Sì, insomma, ero uno stronzetto fissato con gli arcade, con la filosofia della giocabilità davanti a tutto e la malsana presunzione di essere uno che ci sapeva le cose, mica come voi che ci compravate le schifezze sulla Playstation 2, maledetti ungulati del divertimento elettronico.
Passato più di un lustro, il mio punto di vista si è molto ammorbidito, ma voglio comunque riportarvi il manifesto che avevo vergato su carta da culo a suo tempo, tendenzialmente per due motivi.
Il primo è per creare un minimo di discussione con voi, ché ho voglia di parlarvi direttamente e sentire la vostra opinione su un argomento che tocca un po' tutti quelli che hanno tenuto in mano un pad (sì, è inutile che fate finta di non passare da qua; Google Analytics non mente).
Il secondo motivo è per ricordare a me stesso come l'evoluzione di un medium ancora giovane e liquido come i viggì non sia di facile previsione e che, ogni tanto, è bene prendere un bel respiro prima di scrivere cazzate.
Ce ne sarebbe anche un terzo, tipo il fatto che la nuova puntata sui giocatori schiappa che ho scritto non mi soddisfa, ma facciamo finta di niente, ok?

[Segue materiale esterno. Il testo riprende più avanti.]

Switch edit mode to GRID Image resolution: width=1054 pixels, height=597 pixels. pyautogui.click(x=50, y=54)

Ok.


MANIFESTO SEMISERIO DELL'INTEGRALISMO VIDEOLUDICO

Punto primo: il videogioco si chiama così e non, per esempio, Gino per la sua doppia natura: la sua componente ludica (parte attiva) viene visualizzata su uno schermo (parte passiva sincronica o semisincronica). Il bilanciamento fra le due parti deve essere concettualmente perfetto.La preponderante presenza di uno di questi aspetti sull'altro trasforma il prodotto in qualcosa che non è un videogioco. Se trovate un prodotto del genere sugli scaffali dei videogames a sessanta euro, non fidatevi. Si tratterà o di un gioco di carte collezionabili o di un film nipponico di pessima qualità. 
Punto secondo: il videogioco deve divertire. Non far riflettere, non concedere massime, non caricare l'onere di spiegare cosa sia la vita su uno scrittore o un regista fallito.Divertimento puro, non annacquato da valutazioni intellettualistiche raffazzonate.Se non diverte, il videogioco è solo una serie di immagini lampeggianti casuali.

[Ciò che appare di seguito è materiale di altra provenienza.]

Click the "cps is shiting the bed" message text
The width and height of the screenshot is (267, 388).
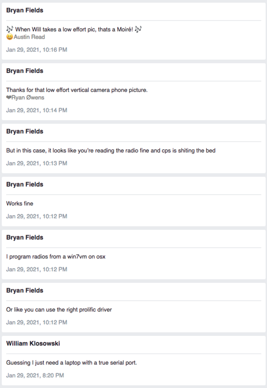[x=111, y=151]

Punto terzoil videogioco, in quanto gioco, deve far divertire attraverso la componente attiva-partecipativa. Qualsiasi valutazione qualitativa che non concerna il divertimento provocato o è marginale o, più probabilmente, una gran cazzata.

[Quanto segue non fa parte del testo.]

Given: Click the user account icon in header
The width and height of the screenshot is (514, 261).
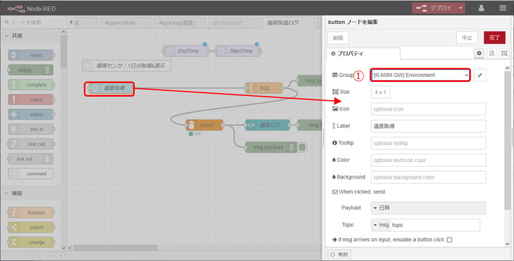Looking at the screenshot, I should (x=481, y=8).
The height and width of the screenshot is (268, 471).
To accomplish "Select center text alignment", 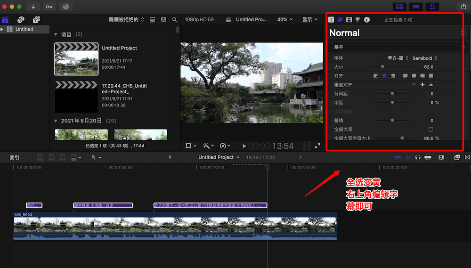I will 384,75.
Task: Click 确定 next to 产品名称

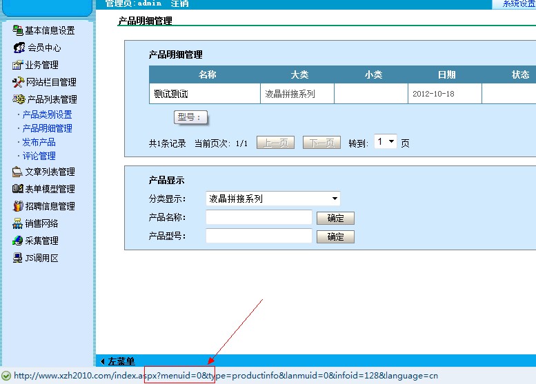Action: 335,219
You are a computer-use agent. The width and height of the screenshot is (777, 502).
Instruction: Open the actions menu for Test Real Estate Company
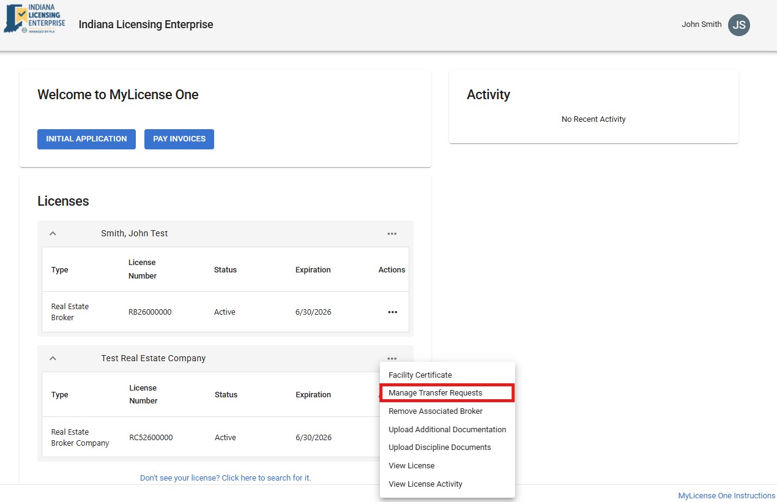(x=392, y=358)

Punto quarto: posto come accertato il punto terzo, la profondità di un titolo è direttamente proporzionale alla sua capacità di divertire per un lasso di tempo prolungato, appagando anche il giocatore che abbia già assorbito ogni meccanica principale.Associare al videogioco la parola "profondità" per soli meriti narrativi, estetici o simbolici significa sfruttare metri di giudizio e apparati critici di altri media. Generalmente a casaccio.
Punto quinto: il videogioco non è arte. 
Punto sesto: anche se ci fossero videogiochi astrattamente considerabili arte, la critica non sarebbe capace di spiegare il perché, mancando un apparato formale di valutazione. 
Punto settimo: anche se esistesse astrattamente un apparato formale di valutazione e ci fossero videogiochi considerabili arte, come per altre forme espressive "basse", l'utente medio se ne sbatterebbe il cazzo. 
Punto ottavo: l'utente medio deve sbattersene il cazzo, egli dovrebbe comprare un videogioco per il solo scopo di soddisfare i primi quattro punti. 
Punto nono: il videogioco è una perdita di tempo. Cara. Alienante. Autoreferenziale. Diventa importante e una fonte di guadagno per pochi, pochissimi. E quelle persone sono dannate a considerare un hobby puramente superficiale qualcosa di terribilmente serio. 
Punto decimo: se sottraendo il tempo che parlate di videogiochi al tempo che giocate davvero. il risultato è un numero negativo, c'è qualcosa di terribilmente sbagliato nel vostro approccio al medium.


Sono completamente in disaccordo con il me stesso di anni fa? No, sono cresciuto, ma rimango comunque uno snob insopportabile. Condivido ancora ben sei di questi punti. Quali? Ditemelo voi.